== Entries provided

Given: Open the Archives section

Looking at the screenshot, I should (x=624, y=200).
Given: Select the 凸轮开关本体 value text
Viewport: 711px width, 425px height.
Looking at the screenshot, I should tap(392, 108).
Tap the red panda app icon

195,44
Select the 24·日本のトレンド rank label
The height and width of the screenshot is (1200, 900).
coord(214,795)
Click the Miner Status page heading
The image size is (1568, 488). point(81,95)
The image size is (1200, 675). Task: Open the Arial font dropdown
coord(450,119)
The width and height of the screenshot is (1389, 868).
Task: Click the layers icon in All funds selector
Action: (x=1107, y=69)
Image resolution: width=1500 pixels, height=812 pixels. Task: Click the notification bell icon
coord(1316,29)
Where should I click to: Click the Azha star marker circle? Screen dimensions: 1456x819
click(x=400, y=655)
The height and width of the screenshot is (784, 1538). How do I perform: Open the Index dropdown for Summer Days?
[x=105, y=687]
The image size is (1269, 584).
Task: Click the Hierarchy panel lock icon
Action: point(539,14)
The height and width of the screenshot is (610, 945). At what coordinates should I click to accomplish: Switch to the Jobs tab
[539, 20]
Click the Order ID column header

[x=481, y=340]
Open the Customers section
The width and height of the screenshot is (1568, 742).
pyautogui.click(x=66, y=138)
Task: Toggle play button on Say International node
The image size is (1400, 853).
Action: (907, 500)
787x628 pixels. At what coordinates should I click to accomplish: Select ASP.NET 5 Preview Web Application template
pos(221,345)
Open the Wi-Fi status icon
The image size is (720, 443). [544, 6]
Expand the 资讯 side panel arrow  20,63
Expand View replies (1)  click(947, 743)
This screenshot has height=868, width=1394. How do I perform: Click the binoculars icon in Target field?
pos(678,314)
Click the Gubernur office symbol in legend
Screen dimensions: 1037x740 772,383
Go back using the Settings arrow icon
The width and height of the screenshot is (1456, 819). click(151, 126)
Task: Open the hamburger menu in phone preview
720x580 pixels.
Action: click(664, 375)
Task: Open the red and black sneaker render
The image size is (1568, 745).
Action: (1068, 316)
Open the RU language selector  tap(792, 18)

====

Give the entries above as a numbered list, leaving out any blank lines.

Result:
1. Given: Open the Archives section
2. Looking at the screenshot, I should (x=624, y=200).
3. Given: Select the 凸轮开关本体 value text
4. Viewport: 711px width, 425px height.
5. Looking at the screenshot, I should tap(392, 108).
6. Tap the red panda app icon
7. 195,44
8. Select the 24·日本のトレンド rank label
9. The height and width of the screenshot is (1200, 900).
10. coord(214,795)
11. Click the Miner Status page heading
12. The image size is (1568, 488). point(81,95)
13. The image size is (1200, 675). Task: Open the Arial font dropdown
14. coord(450,119)
15. The width and height of the screenshot is (1389, 868).
16. Task: Click the layers icon in All funds selector
17. Action: (x=1107, y=69)
18. Image resolution: width=1500 pixels, height=812 pixels. Task: Click the notification bell icon
19. coord(1316,29)
20. Where should I click to: Click the Azha star marker circle? Screen dimensions: 1456x819
21. click(x=400, y=655)
22. The height and width of the screenshot is (784, 1538). How do I perform: Open the Index dropdown for Summer Days?
23. [x=105, y=687]
24. The image size is (1269, 584).
25. Task: Click the Hierarchy panel lock icon
26. Action: point(539,14)
27. The height and width of the screenshot is (610, 945). At what coordinates should I click to accomplish: Switch to the Jobs tab
28. [539, 20]
29. Click the Order ID column header
30. [x=481, y=340]
31. Open the Customers section
32. The width and height of the screenshot is (1568, 742).
33. pyautogui.click(x=66, y=138)
34. Task: Toggle play button on Say International node
35. The image size is (1400, 853).
36. Action: (907, 500)
37. 787x628 pixels. At what coordinates should I click to accomplish: Select ASP.NET 5 Preview Web Application template
38. pos(221,345)
39. Open the Wi-Fi status icon
40. The image size is (720, 443). [544, 6]
41. Expand the 资讯 side panel arrow  20,63
42. Expand View replies (1)  click(947, 743)
43. This screenshot has height=868, width=1394. How do I perform: Click the binoculars icon in Target field?
44. pos(678,314)
45. Click the Gubernur office symbol in legend
46. Screen dimensions: 1037x740 772,383
47. Go back using the Settings arrow icon
48. The width and height of the screenshot is (1456, 819). click(151, 126)
49. Task: Open the hamburger menu in phone preview
50. 720x580 pixels.
51. Action: click(664, 375)
52. Task: Open the red and black sneaker render
53. The image size is (1568, 745).
54. Action: (1068, 316)
55. Open the RU language selector  tap(792, 18)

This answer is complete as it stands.